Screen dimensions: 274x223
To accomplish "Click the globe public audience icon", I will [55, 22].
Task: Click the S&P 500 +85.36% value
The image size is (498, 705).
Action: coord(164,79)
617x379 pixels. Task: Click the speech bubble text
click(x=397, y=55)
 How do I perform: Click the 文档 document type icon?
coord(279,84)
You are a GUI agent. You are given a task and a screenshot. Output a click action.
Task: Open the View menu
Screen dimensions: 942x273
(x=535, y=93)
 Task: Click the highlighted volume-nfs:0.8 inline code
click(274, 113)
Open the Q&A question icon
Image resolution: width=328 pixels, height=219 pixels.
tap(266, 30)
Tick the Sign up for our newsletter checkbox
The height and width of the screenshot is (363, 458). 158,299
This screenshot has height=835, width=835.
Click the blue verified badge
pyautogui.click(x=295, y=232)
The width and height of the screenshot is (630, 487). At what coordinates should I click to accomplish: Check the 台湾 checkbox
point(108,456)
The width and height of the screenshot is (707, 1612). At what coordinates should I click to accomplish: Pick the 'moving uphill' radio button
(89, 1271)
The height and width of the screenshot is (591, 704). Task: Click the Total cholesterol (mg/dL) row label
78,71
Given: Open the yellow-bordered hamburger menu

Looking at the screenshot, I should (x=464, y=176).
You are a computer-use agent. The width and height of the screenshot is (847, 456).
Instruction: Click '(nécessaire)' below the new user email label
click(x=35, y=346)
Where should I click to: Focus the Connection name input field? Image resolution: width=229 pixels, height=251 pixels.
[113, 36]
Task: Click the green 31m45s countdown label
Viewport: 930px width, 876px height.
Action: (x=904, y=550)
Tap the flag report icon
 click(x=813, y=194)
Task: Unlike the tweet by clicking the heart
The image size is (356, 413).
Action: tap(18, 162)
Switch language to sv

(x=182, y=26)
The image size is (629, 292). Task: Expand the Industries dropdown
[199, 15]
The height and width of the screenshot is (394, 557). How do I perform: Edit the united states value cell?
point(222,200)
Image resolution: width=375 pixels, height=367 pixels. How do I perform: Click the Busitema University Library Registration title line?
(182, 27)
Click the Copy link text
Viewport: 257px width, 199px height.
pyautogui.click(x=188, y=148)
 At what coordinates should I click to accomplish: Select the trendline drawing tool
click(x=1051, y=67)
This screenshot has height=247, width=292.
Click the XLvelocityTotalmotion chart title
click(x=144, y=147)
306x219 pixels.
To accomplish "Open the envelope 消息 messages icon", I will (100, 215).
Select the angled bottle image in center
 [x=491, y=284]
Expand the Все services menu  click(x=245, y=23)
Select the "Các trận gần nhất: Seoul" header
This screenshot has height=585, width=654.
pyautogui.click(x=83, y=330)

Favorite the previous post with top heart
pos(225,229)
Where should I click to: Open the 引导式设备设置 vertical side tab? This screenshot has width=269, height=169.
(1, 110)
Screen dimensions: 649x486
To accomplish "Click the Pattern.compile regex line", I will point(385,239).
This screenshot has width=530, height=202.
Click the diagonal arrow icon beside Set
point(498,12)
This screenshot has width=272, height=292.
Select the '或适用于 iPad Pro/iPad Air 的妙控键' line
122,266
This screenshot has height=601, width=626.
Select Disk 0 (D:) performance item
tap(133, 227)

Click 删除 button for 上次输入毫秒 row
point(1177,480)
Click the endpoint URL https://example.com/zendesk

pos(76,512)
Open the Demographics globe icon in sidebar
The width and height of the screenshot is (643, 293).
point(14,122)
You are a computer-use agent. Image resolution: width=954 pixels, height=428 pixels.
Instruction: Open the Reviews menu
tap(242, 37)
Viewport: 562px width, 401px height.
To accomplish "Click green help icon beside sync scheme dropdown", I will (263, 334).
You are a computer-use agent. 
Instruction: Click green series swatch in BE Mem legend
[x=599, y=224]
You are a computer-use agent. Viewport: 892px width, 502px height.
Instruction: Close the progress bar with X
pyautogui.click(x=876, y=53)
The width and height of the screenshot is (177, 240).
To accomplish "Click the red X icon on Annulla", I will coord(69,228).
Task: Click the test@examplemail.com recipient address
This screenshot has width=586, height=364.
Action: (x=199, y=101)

● ● ● ● ● ● ●

_Instructions to follow:_ Each of the records should be retyped exactly.

_Solution below:_
Screen dimensions: 274x223
To accomplish "Click the globe public audience icon", I will [55, 22].
Task: Click the S&P 500 +85.36% value
The image size is (498, 705).
Action: coord(164,79)
617x379 pixels. Task: Click the speech bubble text
click(x=397, y=55)
 How do I perform: Click the 文档 document type icon?
coord(279,84)
You are a GUI agent. You are given a task and a screenshot. Output a click action.
Task: Open the View menu
Screen dimensions: 942x273
(x=535, y=93)
 Task: Click the highlighted volume-nfs:0.8 inline code
click(274, 113)
Open the Q&A question icon
Image resolution: width=328 pixels, height=219 pixels.
tap(266, 30)
Tick the Sign up for our newsletter checkbox
The height and width of the screenshot is (363, 458). 158,299
This screenshot has height=835, width=835.
Click the blue verified badge
pyautogui.click(x=295, y=232)
The width and height of the screenshot is (630, 487). At what coordinates should I click to accomplish: Check the 台湾 checkbox
point(108,456)
The width and height of the screenshot is (707, 1612). At what coordinates should I click to accomplish: Pick the 'moving uphill' radio button
(89, 1271)
The height and width of the screenshot is (591, 704). Task: Click the Total cholesterol (mg/dL) row label
78,71
Given: Open the yellow-bordered hamburger menu

Looking at the screenshot, I should (x=464, y=176).
You are a computer-use agent. The width and height of the screenshot is (847, 456).
Instruction: Click '(nécessaire)' below the new user email label
click(x=35, y=346)
Where should I click to: Focus the Connection name input field? Image resolution: width=229 pixels, height=251 pixels.
[113, 36]
Task: Click the green 31m45s countdown label
Viewport: 930px width, 876px height.
Action: (x=904, y=550)
Tap the flag report icon
 click(x=813, y=194)
Task: Unlike the tweet by clicking the heart
The image size is (356, 413).
Action: tap(18, 162)
Switch language to sv

(x=182, y=26)
The image size is (629, 292). Task: Expand the Industries dropdown
[199, 15]
The height and width of the screenshot is (394, 557). How do I perform: Edit the united states value cell?
point(222,200)
Image resolution: width=375 pixels, height=367 pixels. How do I perform: Click the Busitema University Library Registration title line?
(182, 27)
Click the Copy link text
Viewport: 257px width, 199px height.
pyautogui.click(x=188, y=148)
 At what coordinates should I click to accomplish: Select the trendline drawing tool
click(x=1051, y=67)
This screenshot has height=247, width=292.
Click the XLvelocityTotalmotion chart title
click(x=144, y=147)
306x219 pixels.
To accomplish "Open the envelope 消息 messages icon", I will (100, 215).
Select the angled bottle image in center
 [x=491, y=284]
Expand the Все services menu  click(x=245, y=23)
Select the "Các trận gần nhất: Seoul" header
This screenshot has height=585, width=654.
pyautogui.click(x=83, y=330)

Favorite the previous post with top heart
pos(225,229)
Where should I click to: Open the 引导式设备设置 vertical side tab? This screenshot has width=269, height=169.
(1, 110)
Screen dimensions: 649x486
To accomplish "Click the Pattern.compile regex line", I will point(385,239).
This screenshot has width=530, height=202.
Click the diagonal arrow icon beside Set
point(498,12)
This screenshot has width=272, height=292.
Select the '或适用于 iPad Pro/iPad Air 的妙控键' line
122,266
This screenshot has height=601, width=626.
Select Disk 0 (D:) performance item
tap(133, 227)

Click 删除 button for 上次输入毫秒 row
point(1177,480)
Click the endpoint URL https://example.com/zendesk

pos(76,512)
Open the Demographics globe icon in sidebar
The width and height of the screenshot is (643, 293).
point(14,122)
You are a computer-use agent. Image resolution: width=954 pixels, height=428 pixels.
Instruction: Open the Reviews menu
tap(242, 37)
Viewport: 562px width, 401px height.
To accomplish "Click green help icon beside sync scheme dropdown", I will (263, 334).
You are a computer-use agent. 
Instruction: Click green series swatch in BE Mem legend
[x=599, y=224]
You are a computer-use agent. Viewport: 892px width, 502px height.
Instruction: Close the progress bar with X
pyautogui.click(x=876, y=53)
The width and height of the screenshot is (177, 240).
To accomplish "Click the red X icon on Annulla", I will coord(69,228).
Task: Click the test@examplemail.com recipient address
This screenshot has width=586, height=364.
Action: (x=199, y=101)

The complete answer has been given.